[llvm] [X86][Codegen] Shuffle certain shifts on i8 vectors to create opportunity for vectorized shift instructions (PR #117980)

Sun Dec 15 08:38:35 PST 2024

================
@@ -30044,6 +30150,136 @@ static SDValue LowerShift(SDValue Op, const X86Subtarget &Subtarget,
     }
   }
 
+  // SHL/SRL/SRA on vXi8 can be widened to vYi16 or vYi32 if the constant
+  // amounts can be shuffled such that every pair or quad of adjacent elements
+  // has the same value.
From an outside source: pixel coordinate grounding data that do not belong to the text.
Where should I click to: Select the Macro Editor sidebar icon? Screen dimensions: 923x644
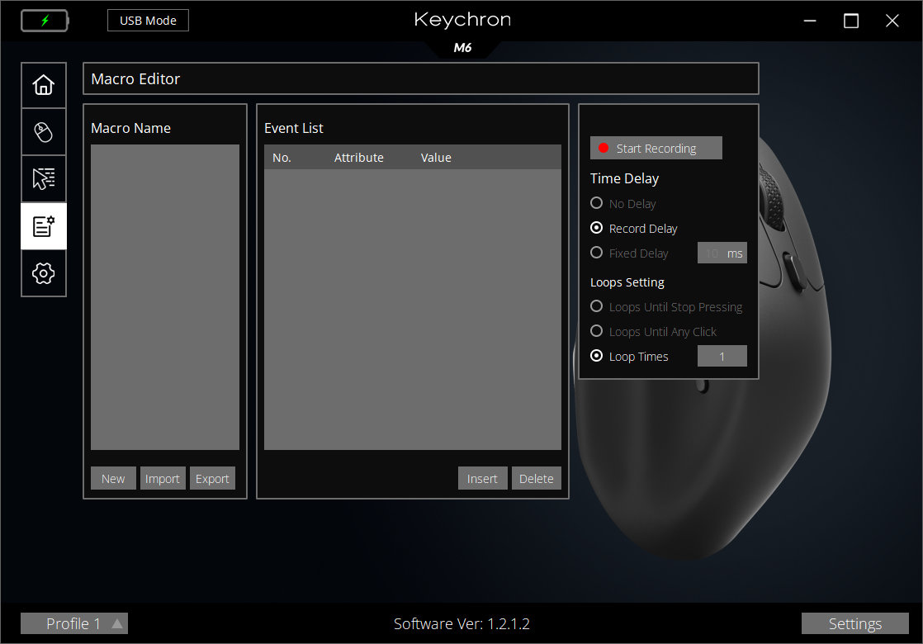tap(44, 226)
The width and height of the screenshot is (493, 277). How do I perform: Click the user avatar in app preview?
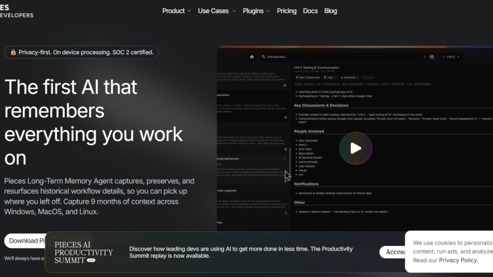432,57
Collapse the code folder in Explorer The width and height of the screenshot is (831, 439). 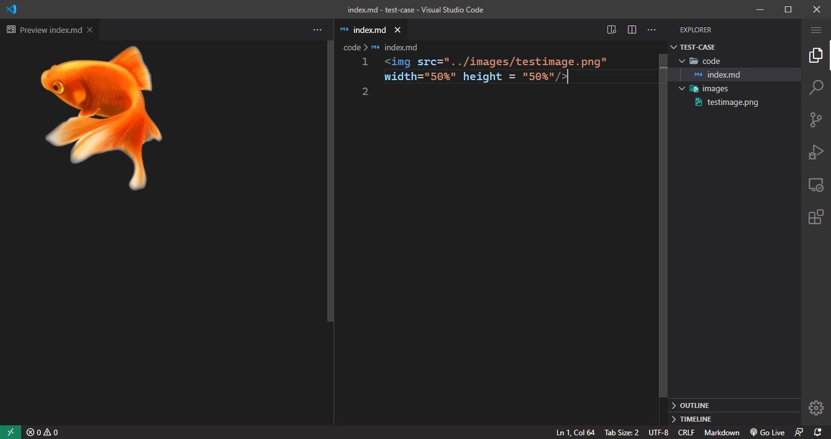[681, 61]
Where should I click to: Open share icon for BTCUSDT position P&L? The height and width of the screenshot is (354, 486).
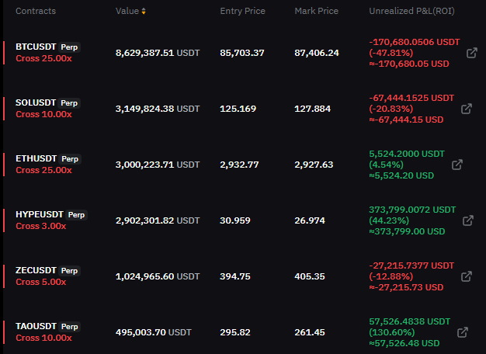(x=472, y=53)
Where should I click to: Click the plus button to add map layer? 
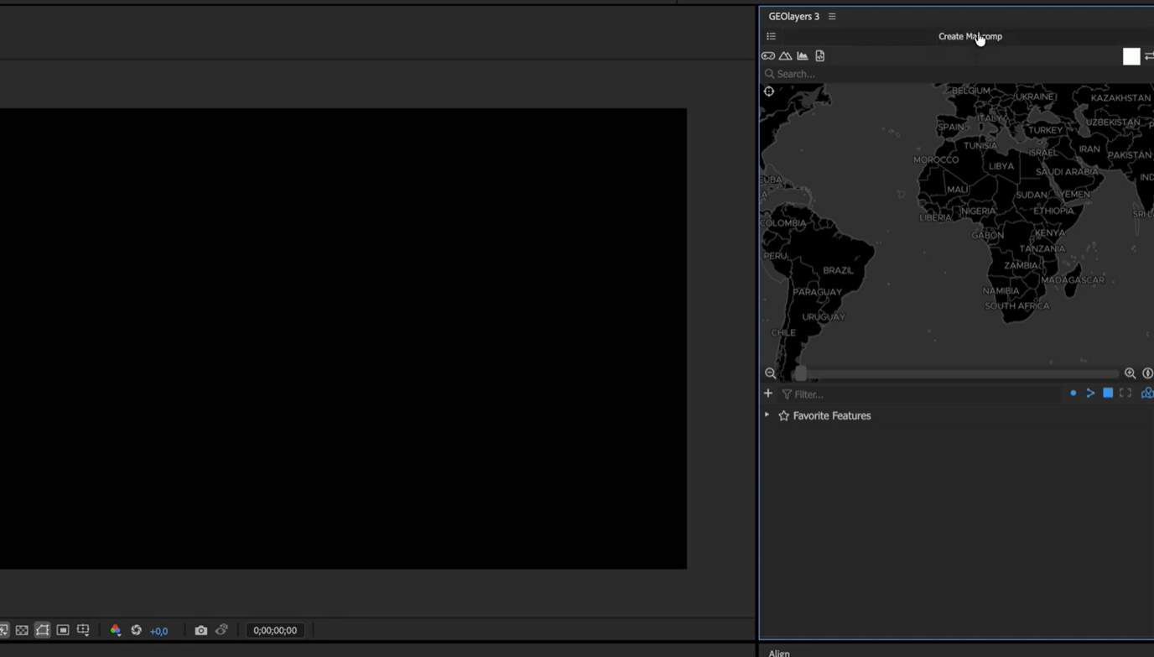[769, 393]
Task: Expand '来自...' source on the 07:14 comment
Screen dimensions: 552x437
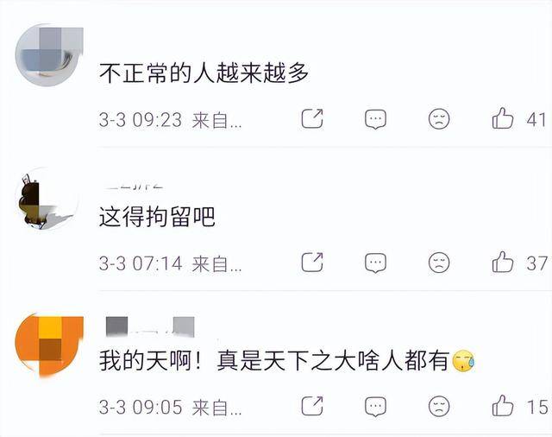Action: (216, 264)
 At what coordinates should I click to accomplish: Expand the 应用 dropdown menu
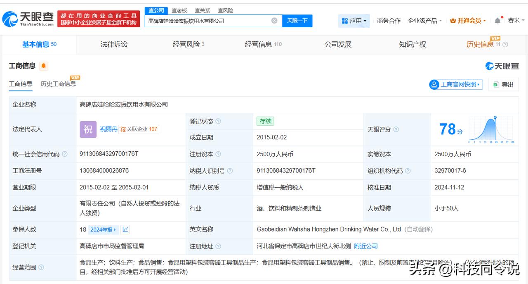tap(354, 21)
This introduces an extra shuffle before and after the
+  // shift, and it is profitable if the operand is aready a shuffle so that both
+  // can be merged or the extra shuffle is fast.
+  // (shift (shuffle X P1) S1) ->
+  // (shuffle (shift (shuffle X (shuffle P2 P1)) S2) P2^-1) where S2 can be
+  // widened, and P2^-1 is the inverse shuffle of P2.
+  // This is not profitable on XOP or AVX512 becasue it has 8/16-bit vector
+  // variable shift instructions.
+  // Picking out GFNI because normally it implies AVX512, and there is no
+  // latency data for CPU with GFNI and SSE or AVX only, but there are tests for
+  // such combination anyways.
+  if (ConstantAmt &&
----------------
RKSimon wrote:

The lowering scheme immediately above this is very similar to what you're doing (and a lot easier to grok) - I'd recommend you look at extending that code instead of introducing this separate implementation.

https://github.com/llvm/llvm-project/pull/117980